Can Cryptocurrency Assets Be Garnished?

The short answer to this question is: probably. But the longer answer is that garnishing cryptocurrency assets would likely be hard to operationalize in certain contexts, particularly when it comes to foreign cryptocurrency accounts. A Writ of Garnishment is essentially an order for a third-party which owes money to the debtor to transfer the money directly to the judgment creditor, rather than the debtor. In other words, it is basically an interception of the funds which would otherwise flow from the third-party to the debtor. Garnishment orders are typically issued on employers or banks. An employer, for instance, might receive a garnishment order which requires the employer to pay a certain percentage of an employee’s paycheck directly to the judgment creditor. In this way, the judgment creditor receives the payment and there is no possibility for the debtor to interrupt the process. If a debtor holds cryptocurrency assets in a third-party entity, such as Coinbase, then presumably a garnishment order could be served and Coinbase could transfer assets directly to a judgment creditor. However, if a holder of cryptocurrency assets didn’t use such a third-party storage entity, and simply stored everything independently, this could present a problem for a garnishment order. Although cryptocurrency transactions are all openly displayed on public ledgers, tying an account to a particular holder would be very difficult unless the holder freely disclosed his or her identity. This would make it very easy for someone who self-stored their cryptocurrency assets to avoid detection. If a crypto holder did store assets with an entity such as Coinbase, a court order could be served on this entity, and the entity would be required to comply, just as is the case with banks and other financial institutions.
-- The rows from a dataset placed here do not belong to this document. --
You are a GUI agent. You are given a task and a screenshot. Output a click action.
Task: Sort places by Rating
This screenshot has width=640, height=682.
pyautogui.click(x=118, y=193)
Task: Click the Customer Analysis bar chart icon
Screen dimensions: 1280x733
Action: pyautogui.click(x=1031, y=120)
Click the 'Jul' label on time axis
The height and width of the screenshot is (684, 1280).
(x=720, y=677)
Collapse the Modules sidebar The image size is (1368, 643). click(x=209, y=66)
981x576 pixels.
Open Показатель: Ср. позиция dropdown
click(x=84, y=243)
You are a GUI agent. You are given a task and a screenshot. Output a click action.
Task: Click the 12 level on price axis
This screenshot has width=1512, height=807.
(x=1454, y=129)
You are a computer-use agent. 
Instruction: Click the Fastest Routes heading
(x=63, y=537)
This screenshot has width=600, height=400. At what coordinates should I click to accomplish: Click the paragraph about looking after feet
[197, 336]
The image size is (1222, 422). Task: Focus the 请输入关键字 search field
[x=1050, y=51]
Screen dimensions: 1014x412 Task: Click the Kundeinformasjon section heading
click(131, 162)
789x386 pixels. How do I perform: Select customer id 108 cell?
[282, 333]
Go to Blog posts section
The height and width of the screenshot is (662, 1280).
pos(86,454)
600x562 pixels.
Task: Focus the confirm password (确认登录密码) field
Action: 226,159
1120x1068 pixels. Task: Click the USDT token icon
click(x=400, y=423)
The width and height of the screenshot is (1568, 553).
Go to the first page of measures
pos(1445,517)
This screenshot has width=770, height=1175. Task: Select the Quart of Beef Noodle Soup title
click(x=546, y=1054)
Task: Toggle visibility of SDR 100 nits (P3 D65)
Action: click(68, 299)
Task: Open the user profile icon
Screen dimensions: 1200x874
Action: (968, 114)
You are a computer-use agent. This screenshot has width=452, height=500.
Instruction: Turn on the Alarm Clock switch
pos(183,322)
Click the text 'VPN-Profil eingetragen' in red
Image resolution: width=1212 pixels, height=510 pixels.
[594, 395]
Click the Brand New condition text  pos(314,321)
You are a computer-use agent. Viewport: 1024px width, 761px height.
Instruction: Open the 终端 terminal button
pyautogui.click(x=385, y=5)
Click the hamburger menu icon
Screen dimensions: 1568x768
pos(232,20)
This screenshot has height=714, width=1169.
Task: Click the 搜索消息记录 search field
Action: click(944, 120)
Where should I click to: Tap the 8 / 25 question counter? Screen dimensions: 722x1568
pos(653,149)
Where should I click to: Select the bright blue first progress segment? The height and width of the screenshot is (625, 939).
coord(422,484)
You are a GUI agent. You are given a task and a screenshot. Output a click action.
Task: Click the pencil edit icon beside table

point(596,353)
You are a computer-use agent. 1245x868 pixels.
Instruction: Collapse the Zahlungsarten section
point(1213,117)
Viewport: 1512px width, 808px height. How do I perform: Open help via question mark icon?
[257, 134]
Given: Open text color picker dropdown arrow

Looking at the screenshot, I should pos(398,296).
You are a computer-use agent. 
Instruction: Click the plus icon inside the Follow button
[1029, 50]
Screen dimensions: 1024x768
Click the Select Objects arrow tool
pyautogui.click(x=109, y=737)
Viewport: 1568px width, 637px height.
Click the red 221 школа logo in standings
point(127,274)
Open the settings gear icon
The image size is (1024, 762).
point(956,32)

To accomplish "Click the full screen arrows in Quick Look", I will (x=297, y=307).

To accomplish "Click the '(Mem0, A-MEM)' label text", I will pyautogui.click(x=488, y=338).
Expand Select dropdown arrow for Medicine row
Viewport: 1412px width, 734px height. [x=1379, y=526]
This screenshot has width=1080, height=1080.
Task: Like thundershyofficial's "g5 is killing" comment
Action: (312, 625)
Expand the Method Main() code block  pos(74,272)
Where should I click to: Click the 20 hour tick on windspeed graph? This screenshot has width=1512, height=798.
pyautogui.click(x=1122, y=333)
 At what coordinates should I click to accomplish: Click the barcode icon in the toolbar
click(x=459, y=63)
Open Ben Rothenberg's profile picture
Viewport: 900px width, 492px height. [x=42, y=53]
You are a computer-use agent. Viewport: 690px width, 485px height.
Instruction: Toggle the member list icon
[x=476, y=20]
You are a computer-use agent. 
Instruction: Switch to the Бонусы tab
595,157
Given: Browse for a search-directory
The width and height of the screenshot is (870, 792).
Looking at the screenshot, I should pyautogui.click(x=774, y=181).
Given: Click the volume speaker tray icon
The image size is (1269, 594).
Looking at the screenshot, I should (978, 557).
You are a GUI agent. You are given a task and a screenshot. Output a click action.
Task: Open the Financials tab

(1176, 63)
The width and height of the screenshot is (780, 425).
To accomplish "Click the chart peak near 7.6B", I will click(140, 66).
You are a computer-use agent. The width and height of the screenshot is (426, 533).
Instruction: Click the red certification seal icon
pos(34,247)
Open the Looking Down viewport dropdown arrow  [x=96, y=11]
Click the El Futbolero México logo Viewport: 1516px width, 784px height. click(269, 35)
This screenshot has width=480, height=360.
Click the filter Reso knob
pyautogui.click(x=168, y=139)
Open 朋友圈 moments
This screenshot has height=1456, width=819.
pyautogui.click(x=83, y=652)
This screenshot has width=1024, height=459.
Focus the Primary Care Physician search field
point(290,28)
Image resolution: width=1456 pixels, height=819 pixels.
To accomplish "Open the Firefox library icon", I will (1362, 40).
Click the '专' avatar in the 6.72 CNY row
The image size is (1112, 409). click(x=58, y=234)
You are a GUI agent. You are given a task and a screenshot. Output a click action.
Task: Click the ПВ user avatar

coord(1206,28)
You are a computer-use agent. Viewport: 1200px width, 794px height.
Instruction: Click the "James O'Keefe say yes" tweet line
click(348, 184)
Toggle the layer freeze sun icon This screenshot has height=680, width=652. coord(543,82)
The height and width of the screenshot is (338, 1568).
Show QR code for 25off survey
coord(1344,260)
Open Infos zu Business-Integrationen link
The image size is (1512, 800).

Domestication Issues for Out-of-State Accounts

Another potential issue arises when a cryptocurrency holder opens up an account in one state, but the judgment creditor is located in another state. As an example, Coinbase is located in California, and so accounts opened with Coinbase will likely be considered California accounts for jurisdictional purposes. This means that a non-California creditor would likely have to domesticate the judgment prior to attempting to collect the funds. If the cryptocurrency holder possesses assets in overseas accounts, then collection will likely be impossible, as U.S. courts won’t be able to issue a garnishment order against a foreign storage entity.

Contact Financial Freedom Advocates for More Information

Bottom line: as personal property, cryptocurrency assets should be subject to garnishment, just as any other type of asset would be. If a cryptocurrency holder has a Coinbase account, then Coinbase should be required to comply with a garnishment order, just as a bank would be required to comply with such an order for one of its customers. In reality, though, this may not always turn out to be achievable given the shadowy nature of cryptocurrency. To learn more, contact Financial Freedom Advocates today by calling 786-668-6688.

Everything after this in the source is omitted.